In bond markets, the yield on the benchmark 10-year Treasury note ticked up to 1.048% from 1.038% Monday. Yields rise when prices fall.
Indexes in Asia handed back some of the robust gains registered in the first few weeks of this year. The Hang Seng Index in Hong Kong dropped 2.6%, as heavyweight Tencent Holdings fell 6.3%, retreating from a record high reached in the previous session. The Shanghai Composite shed 1.5%, the Nikkei 225 retreated 1% and South Korea's Kospi Composite lost 2.1%.
In a surprise move, the People's Bank of China withdrew 78 billion yuan, or the equivalent of $12 billion, from the Chinese financial system through open-market operations Tuesday.
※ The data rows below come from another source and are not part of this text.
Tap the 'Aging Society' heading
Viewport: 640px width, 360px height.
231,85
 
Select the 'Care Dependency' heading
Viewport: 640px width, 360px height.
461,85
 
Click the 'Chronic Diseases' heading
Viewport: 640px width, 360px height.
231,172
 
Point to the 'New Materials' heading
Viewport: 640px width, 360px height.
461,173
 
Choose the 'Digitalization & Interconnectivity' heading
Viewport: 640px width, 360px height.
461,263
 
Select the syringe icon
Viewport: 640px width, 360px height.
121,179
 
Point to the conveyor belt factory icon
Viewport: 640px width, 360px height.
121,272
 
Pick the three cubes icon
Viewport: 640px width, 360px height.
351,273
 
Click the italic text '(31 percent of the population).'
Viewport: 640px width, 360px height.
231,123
The move runs counter to expectations in the run-up to the Lunar New Year holidays, when China's banking system usually needs more, not less, liquidity.
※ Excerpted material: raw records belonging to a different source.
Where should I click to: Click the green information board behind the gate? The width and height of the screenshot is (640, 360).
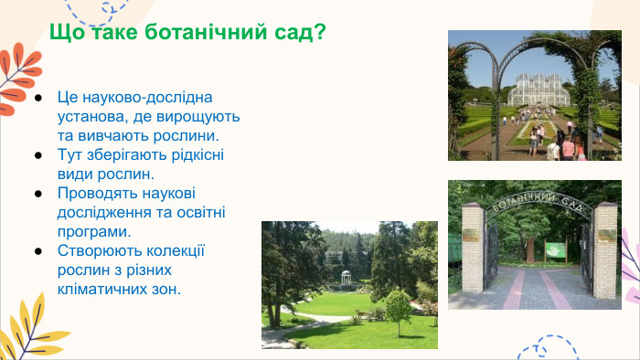(555, 249)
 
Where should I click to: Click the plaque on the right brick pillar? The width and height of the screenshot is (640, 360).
(606, 236)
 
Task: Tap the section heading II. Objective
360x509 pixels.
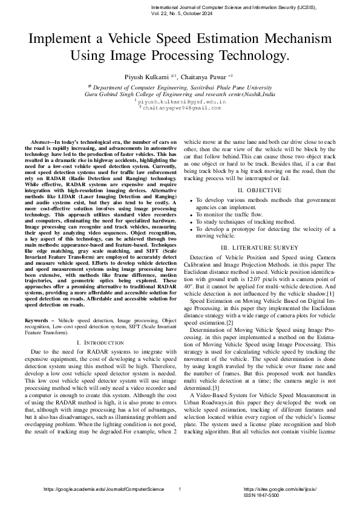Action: point(263,190)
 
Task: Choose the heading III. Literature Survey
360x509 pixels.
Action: point(263,248)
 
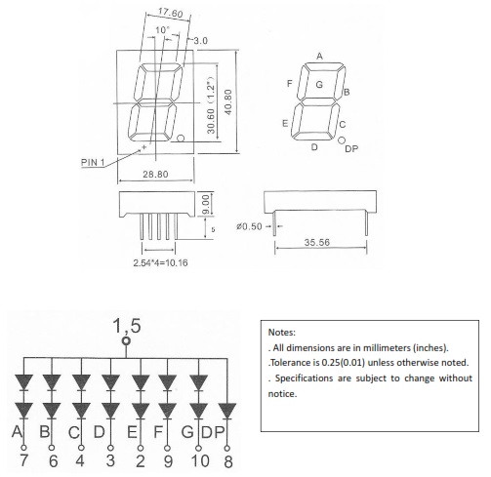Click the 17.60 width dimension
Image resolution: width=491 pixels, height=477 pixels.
(171, 13)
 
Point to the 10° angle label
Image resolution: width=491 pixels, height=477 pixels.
(162, 30)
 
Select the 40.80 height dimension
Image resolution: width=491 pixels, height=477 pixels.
(228, 101)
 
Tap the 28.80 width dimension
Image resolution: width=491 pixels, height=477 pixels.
(155, 175)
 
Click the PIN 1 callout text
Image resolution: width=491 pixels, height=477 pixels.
(93, 162)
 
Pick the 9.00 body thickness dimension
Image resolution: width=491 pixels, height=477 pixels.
(207, 205)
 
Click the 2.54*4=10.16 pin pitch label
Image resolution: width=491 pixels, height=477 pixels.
(160, 262)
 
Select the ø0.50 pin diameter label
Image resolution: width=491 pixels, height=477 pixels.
(249, 226)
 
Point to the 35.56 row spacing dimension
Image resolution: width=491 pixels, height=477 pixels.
(316, 243)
At 10 a.m. ET, The Conference Board is due to release its index of consumer confidence, which will show whether U.S. consumers' outlook on the economy improved or deteriorated in January.
Data showing the pace of U.S. home-price growth in November will be out at 9 a.m. In the year to October, the S&P CoreLogic Case-Shiller National Home Price Index, which measures average home prices in major metropolitan areas, rose 8.4%.